This study demonstrates how the combination of large linguistic datasets and new computation methods can be used to answer long-standing questions about the causal pathways that have shaped linguistic diversity. In line with previous studies7,8,9,10,11,13,14,15,16, we find strong support for the co-occurrence of case with (1) verb-final word order (rather than non-verb-final word order) and (2) flexible word order (rather than rigid word order). Given the robust support for this synchronic pattern, the natural question that arises concerns how this pattern emerges diachronically. The combinations of case marking with the two word order characteristics, or their avoidance, could have arisen either due to the stability of the feature combinations or multiple systematic changes that resulted in the currently widespread combinations of features.

We confirm two tendencies of the presence of case in verb-final and flexible word order languages compared to languages with other word order features. The causal relationships and mechanisms behind these two patterns are not the same. Case is generally set in motion by verb-final word order due to the processing preferences in favor of this feature combination and low robustness of verb-final languages in the absence of case. The presence of case tends to trigger the shift from rigid to flexible ordering of core arguments, which avoids redundancy and enables flexible word order to signal whether core arguments represent given or new information. The reciprocal paths are also attested but less likely than the dominant ones.

Changes towards co-occurrence and co-absence of both features have been prominent in the history of languages in our sample. A family that illustrates the interaction of both stability and change in the studied features is Indo-European. Case on core arguments is a feature inherited by some Indo-European languages, along with verb-final (in the Indic branch) or flexible word order (in the Slavic branch).
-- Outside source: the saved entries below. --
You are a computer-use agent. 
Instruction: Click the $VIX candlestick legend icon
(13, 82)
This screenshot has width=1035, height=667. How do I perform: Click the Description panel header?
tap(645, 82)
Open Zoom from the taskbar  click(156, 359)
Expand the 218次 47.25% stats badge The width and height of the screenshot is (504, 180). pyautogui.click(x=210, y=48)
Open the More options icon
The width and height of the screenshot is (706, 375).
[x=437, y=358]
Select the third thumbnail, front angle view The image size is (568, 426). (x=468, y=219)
Other languages—for instance, from the Italic and Germanic branches, failed to preserve case and underwent word order changes17. Thus, Indo-European languages exemplify both retention of a preferred pattern (case in combination with flexible or verb-final word order), and change towards the absence of both features (see Figure S3 in Supplementary Material). Similar scenarios are also found in Sino-Tibetan and Uto-Aztecan languages. For instance, unlike Northern Uto-Aztecan languages, many Southern Uto-Aztecan languages failed to retain verb-final word order and case (see Figure S4 in Supplementary Material). Similarly, in the Karenic branch of Sino-Tibetan case is absent and the shift in word order from verb-final to verb-medial word order took place, whereas many other Sino-Tibetan languages preserve both features (see Figure S5 in Supplementary Material). The Macro-Tani branch of the Sino-Tibetan family might exemplify another change pattern: the shift away from rigid to flexible word order in languages with case. Most languages from this branch possess case and some, such as Nyishi-Hill Miri, Galo, and Milang, must have gained flexible word order (see Figure S6 in Supplementary Material).
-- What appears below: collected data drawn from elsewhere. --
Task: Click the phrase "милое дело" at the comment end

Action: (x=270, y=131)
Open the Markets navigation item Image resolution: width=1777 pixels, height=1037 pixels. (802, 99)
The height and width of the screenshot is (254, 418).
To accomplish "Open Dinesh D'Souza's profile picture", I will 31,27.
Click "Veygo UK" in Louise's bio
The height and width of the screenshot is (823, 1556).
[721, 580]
The best-fitting causal models suggest that a) languages with verb-final word order are inclined to gain case on core arguments than languages with non-verb-final order and b) languages where case is available tend to shift their word order to allow flexible ordering of core arguments as opposed to caseless languages. The finding that verb-final word order leads to the presence of case (verb-final word order → case) might result from the combined effect of (1) processing preference for establishing grammatical relations early in the sentence9,18,19, (2) sensitivity of verb-final languages to the noise in the linguistic signal11,20, and (3) adhering to a word order universal7. While the previous research suggests that the relationship between verb-final word order and case marking is unidirectional, we show that both directions are possible, but the development of case in verb-final languages is more likely than the reverse scenario. This finding is in line with one of the diachronic scenarios behind the noisy-channel hypothesis, namely, that verb-final languages develop case to maximize meaning recoverability of semantically reversible events even under noise conditions11. The alternative diachronic scenario of the noisy-channel hypothesis about caseless verb-final being likely to shift to verb-medial order has not been tested here. Additionally, there might be biases towards developing/maintaining both of these features independently, so that the combination of verb-final languages with case are common. For instance, verb-final word order has been suggested as the order of the ancestral language44 and the default/preferred order in human communication11,20,45. These accounts are primarily grounded in the verb-final gesturing bias for communicating semantically reversible events, which was found in the participants with native languages differing in the position of the verb. The grammaticalization of case might be a common strategy for marking “who does what to whom” due to (1) its explicitness compared to rigid word order, which allows for robust identification of core arguments when communication is affected by noise11, and (2) its higher potential for disambiguation of two arguments compared to verbal indexing46.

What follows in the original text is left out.